◆ Try it
Restate word for word the lines in the listing below, starting at the line containing "Filosofie a mytologie (151, 314)" and ending at the line containing "Antikvariát Alfa (130, 1040)", both included; leave out the rest.

◆ Records provided
↓
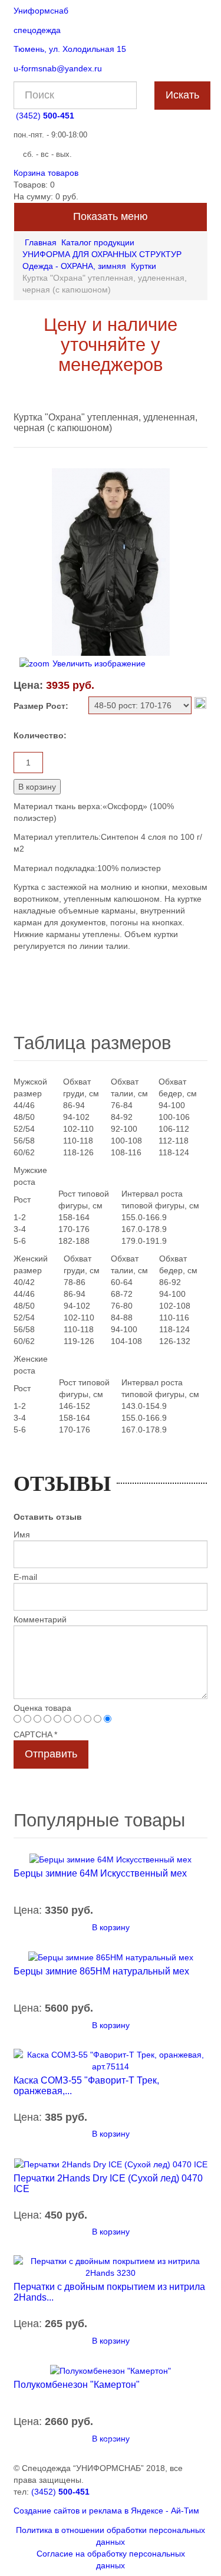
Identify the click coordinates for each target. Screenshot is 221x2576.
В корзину (111, 1927)
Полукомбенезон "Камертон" (77, 2385)
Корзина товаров (46, 173)
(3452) (45, 115)
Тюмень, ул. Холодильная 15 (70, 49)
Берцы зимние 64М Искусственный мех (100, 1873)
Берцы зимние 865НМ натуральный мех (101, 1971)
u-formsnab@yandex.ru (58, 68)
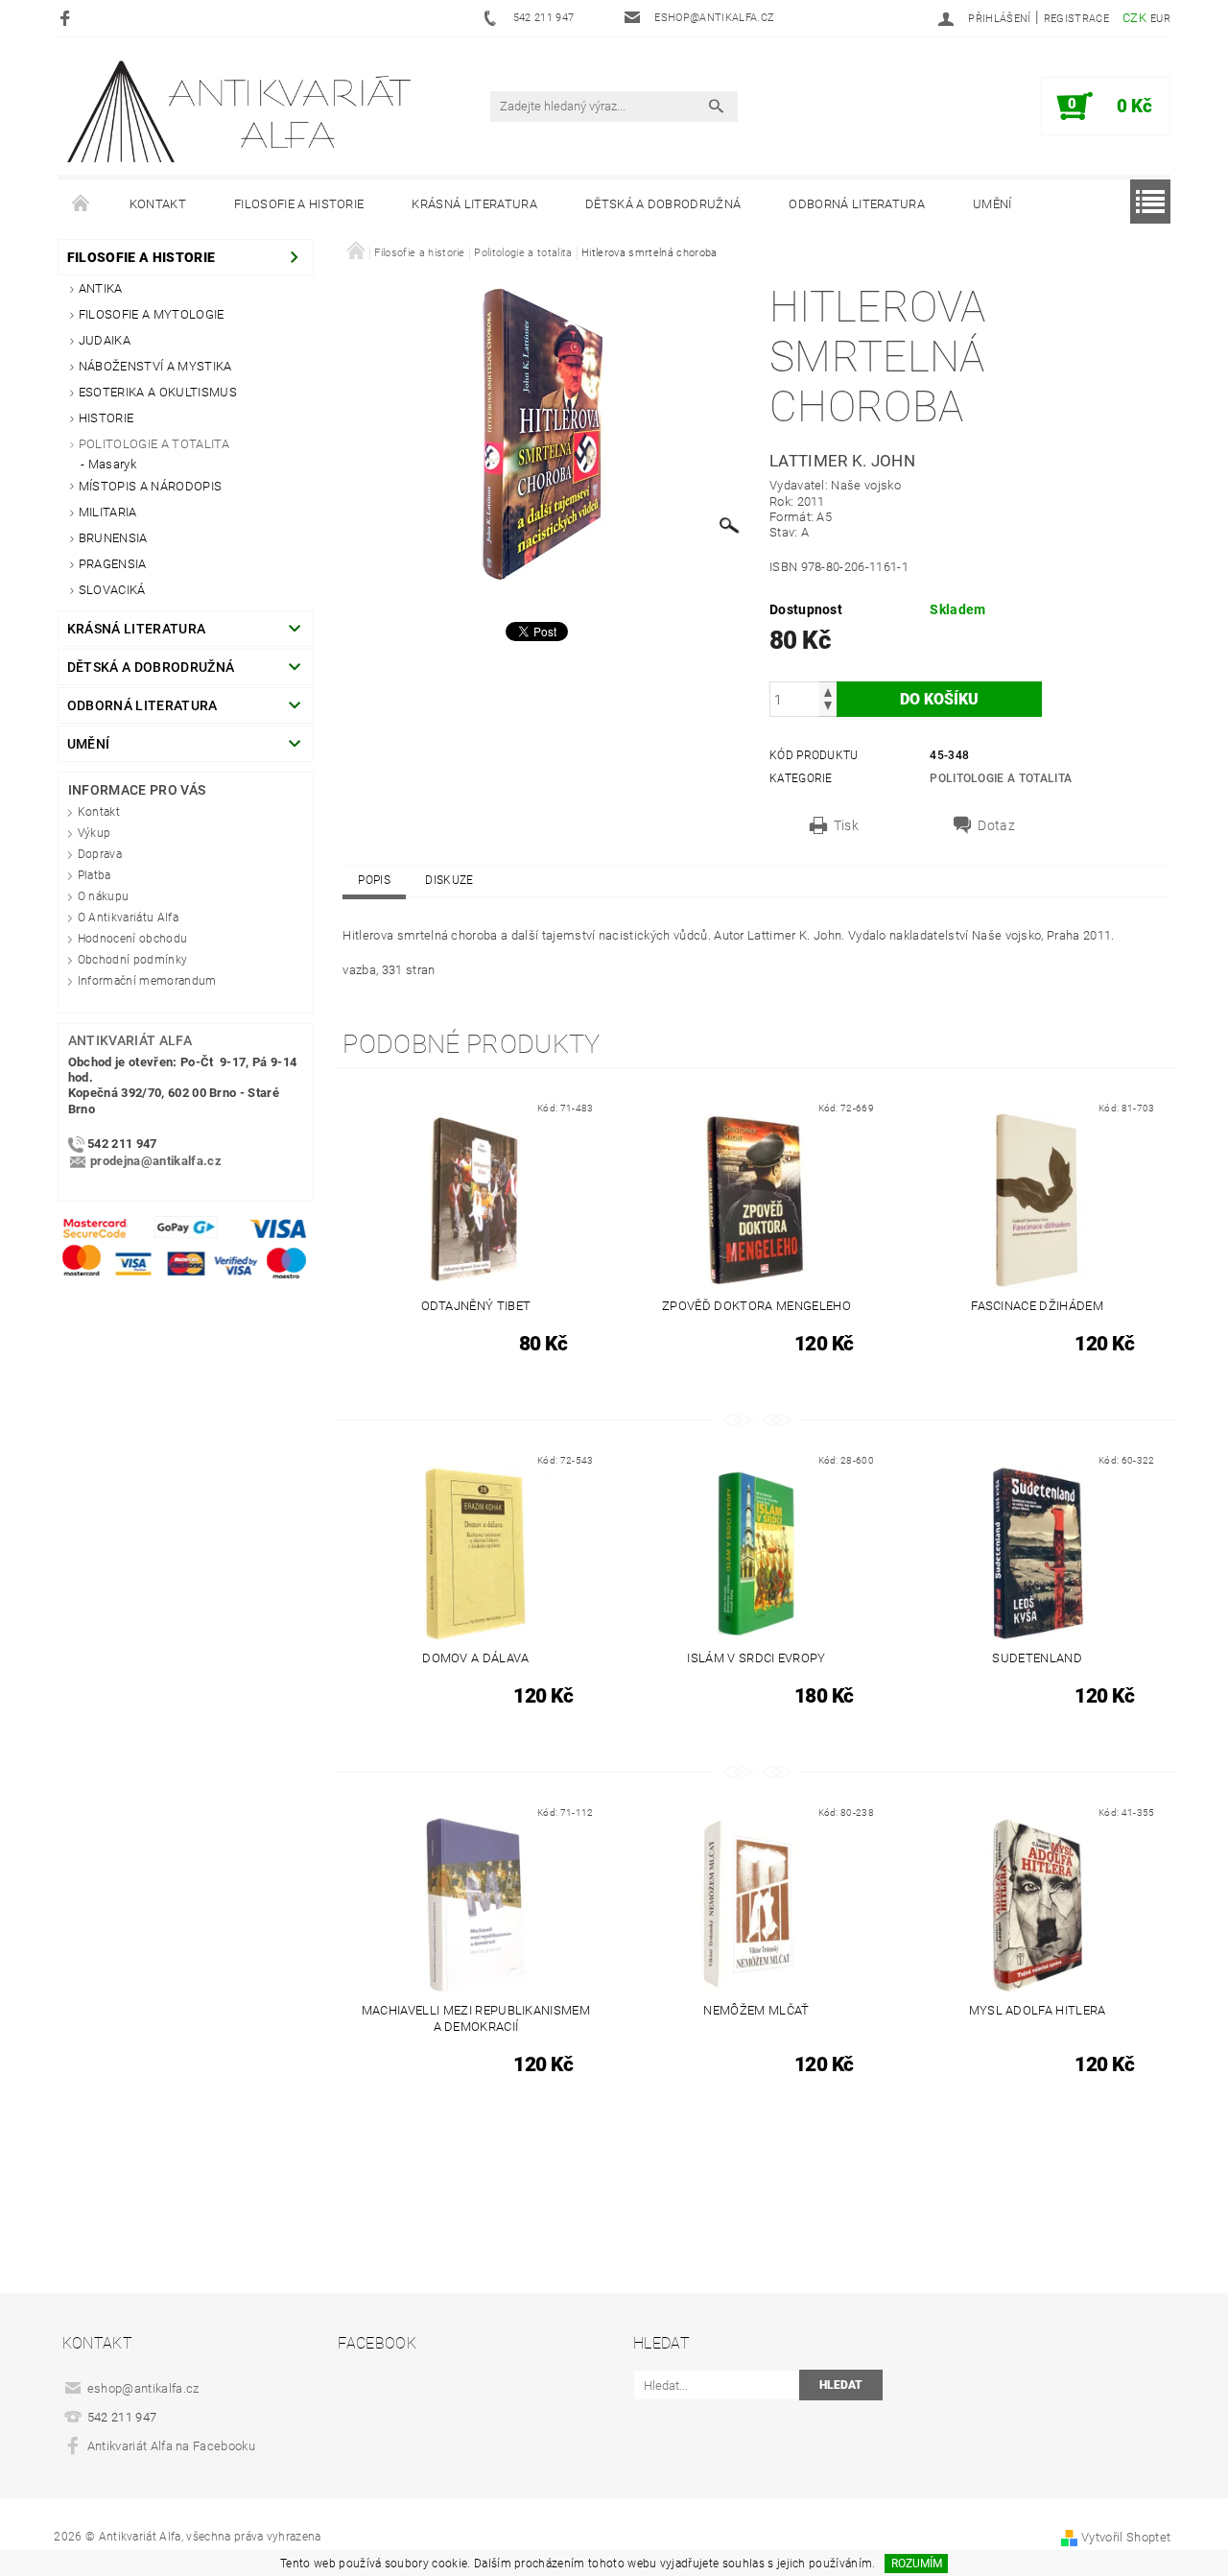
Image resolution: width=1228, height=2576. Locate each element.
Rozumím (916, 2563)
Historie (106, 418)
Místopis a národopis (150, 486)
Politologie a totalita (154, 444)
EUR (1160, 18)
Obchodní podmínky (132, 959)
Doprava (100, 854)
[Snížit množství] (828, 708)
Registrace (1076, 18)
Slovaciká (112, 590)
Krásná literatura (474, 204)
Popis (374, 880)
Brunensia (113, 538)
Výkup (94, 833)
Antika (101, 288)
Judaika (104, 340)
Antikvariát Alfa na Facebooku (171, 2446)
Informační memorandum (147, 981)
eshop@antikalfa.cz (143, 2388)
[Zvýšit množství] (828, 690)
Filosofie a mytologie (151, 314)
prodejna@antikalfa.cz (156, 1161)
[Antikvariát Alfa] (240, 112)
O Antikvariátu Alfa (128, 917)
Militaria (108, 512)
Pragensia (113, 564)
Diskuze (449, 880)
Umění (992, 204)
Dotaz (996, 825)
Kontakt (158, 204)
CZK (1134, 18)
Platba (94, 875)
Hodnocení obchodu (132, 938)
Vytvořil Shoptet (1125, 2537)
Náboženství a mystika (155, 366)
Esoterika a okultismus (158, 392)
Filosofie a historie (299, 204)
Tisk (846, 825)
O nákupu (104, 896)
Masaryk (112, 464)
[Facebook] (68, 18)
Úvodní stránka (82, 204)
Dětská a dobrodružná (663, 204)
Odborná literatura (857, 204)
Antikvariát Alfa (130, 1040)
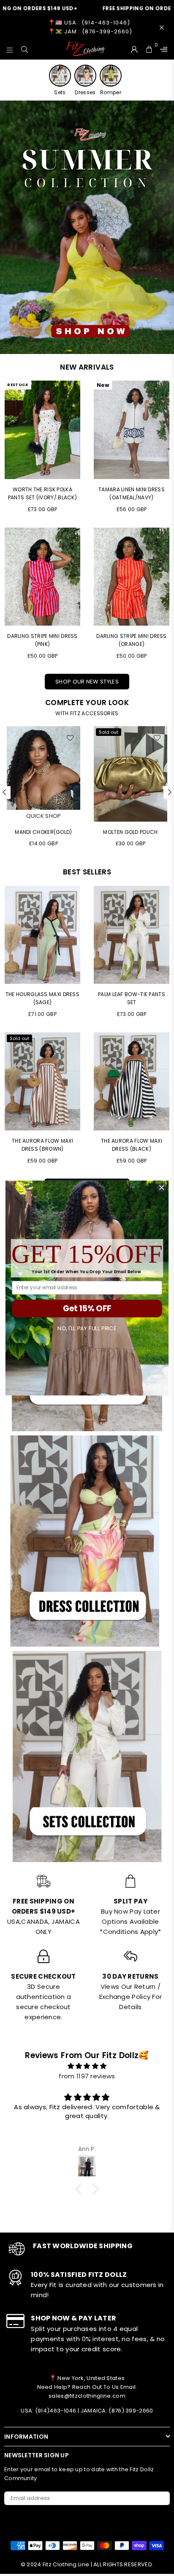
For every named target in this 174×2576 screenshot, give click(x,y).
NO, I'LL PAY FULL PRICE (87, 1328)
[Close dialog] (161, 1188)
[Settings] (162, 49)
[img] (87, 2066)
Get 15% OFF (87, 1308)
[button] (81, 2189)
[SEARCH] (24, 49)
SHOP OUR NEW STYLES (87, 682)
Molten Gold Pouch (43, 832)
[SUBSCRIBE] (160, 2498)
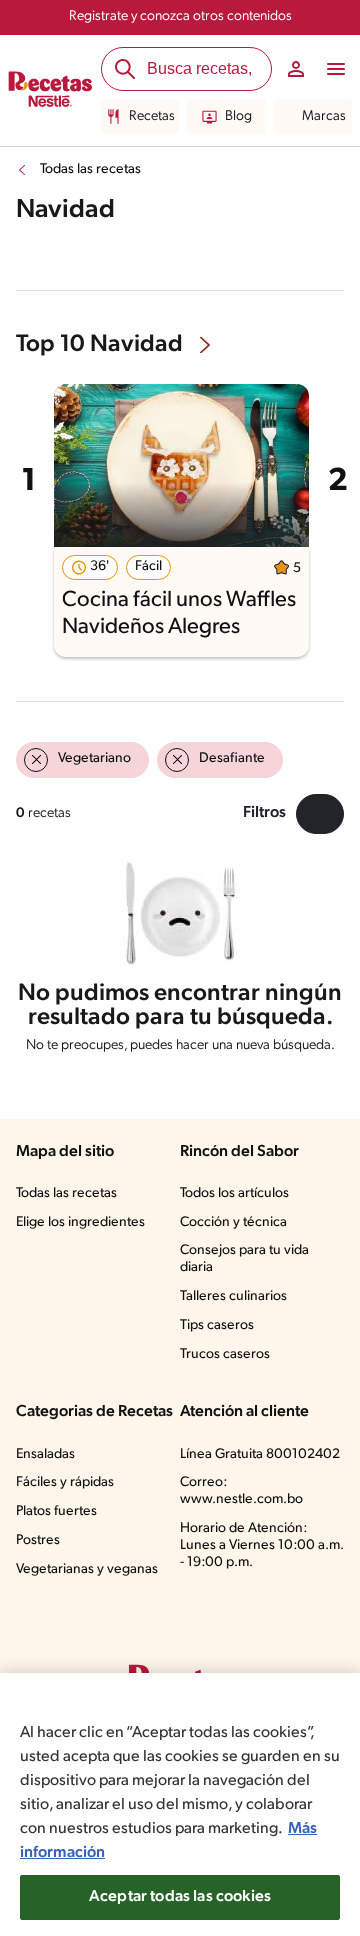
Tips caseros (217, 1325)
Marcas (324, 116)
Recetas (152, 116)
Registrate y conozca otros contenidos (180, 16)
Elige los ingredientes (80, 1222)
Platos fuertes (56, 1511)
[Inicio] (50, 91)
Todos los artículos (234, 1193)
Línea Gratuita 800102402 (260, 1454)
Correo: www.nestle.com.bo (241, 1491)
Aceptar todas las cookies (180, 1897)
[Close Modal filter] (320, 814)
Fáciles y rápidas (65, 1482)
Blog (238, 116)
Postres (38, 1540)
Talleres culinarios (233, 1296)
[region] (180, 1804)
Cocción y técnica (233, 1222)
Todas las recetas (90, 169)
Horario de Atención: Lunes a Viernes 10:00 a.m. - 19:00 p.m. (261, 1545)
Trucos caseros (225, 1354)
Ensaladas (45, 1454)
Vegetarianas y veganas (87, 1569)
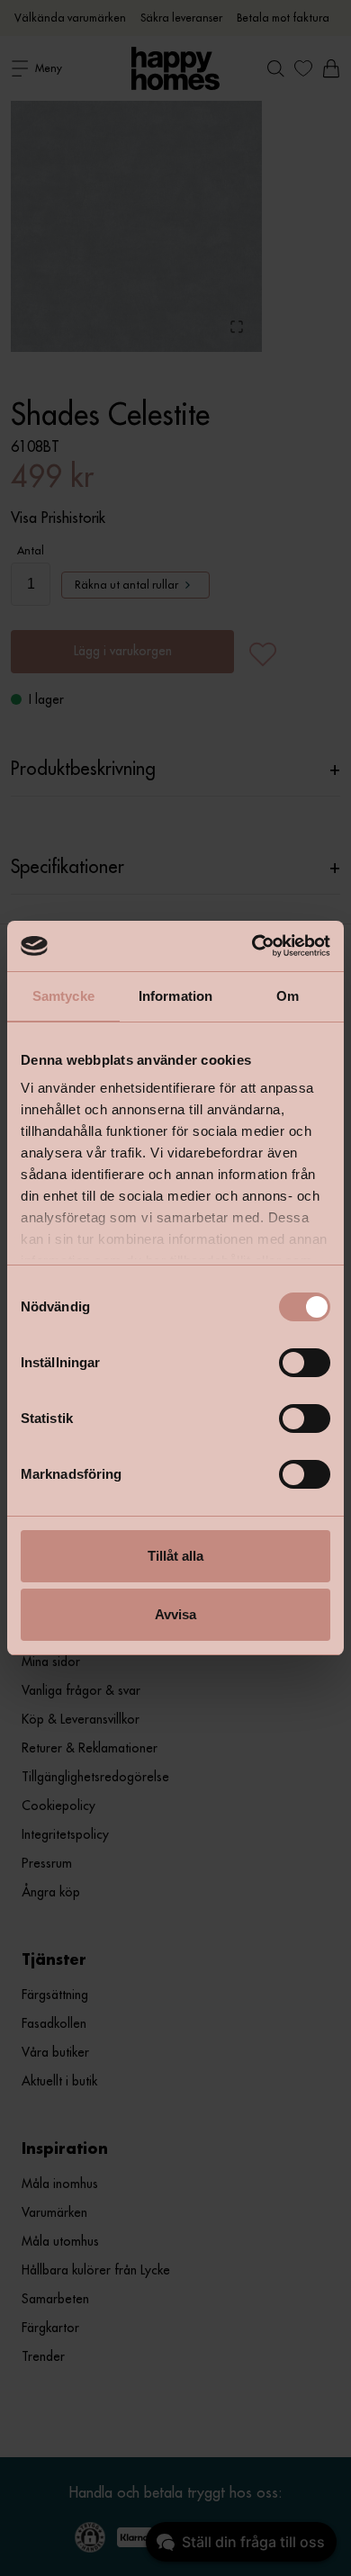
↑
◆ Your response
Filosofie a mytologie (151, 314)
prodejna@antikalfa.cz (156, 1161)
[Antikvariát Alfa] (240, 112)
O Antikvariátu Alfa (128, 917)
Militaria (108, 512)
Pragensia (113, 564)
Diskuze (449, 880)
Umění (992, 204)
Dotaz (996, 825)
Kontakt (158, 204)
CZK (1134, 18)
Platba (94, 875)
Hodnocení obchodu (132, 938)
Vytvořil Shoptet (1125, 2537)
Náboženství a mystika (155, 366)
Esoterika a okultismus (158, 392)
Filosofie a historie (299, 204)
Tisk (846, 825)
O nákupu (104, 896)
Masaryk (112, 464)
[Facebook] (68, 18)
Úvodní stránka (82, 204)
Dětská a dobrodružná (663, 204)
Odborná literatura (857, 204)
Antikvariát Alfa (130, 1040)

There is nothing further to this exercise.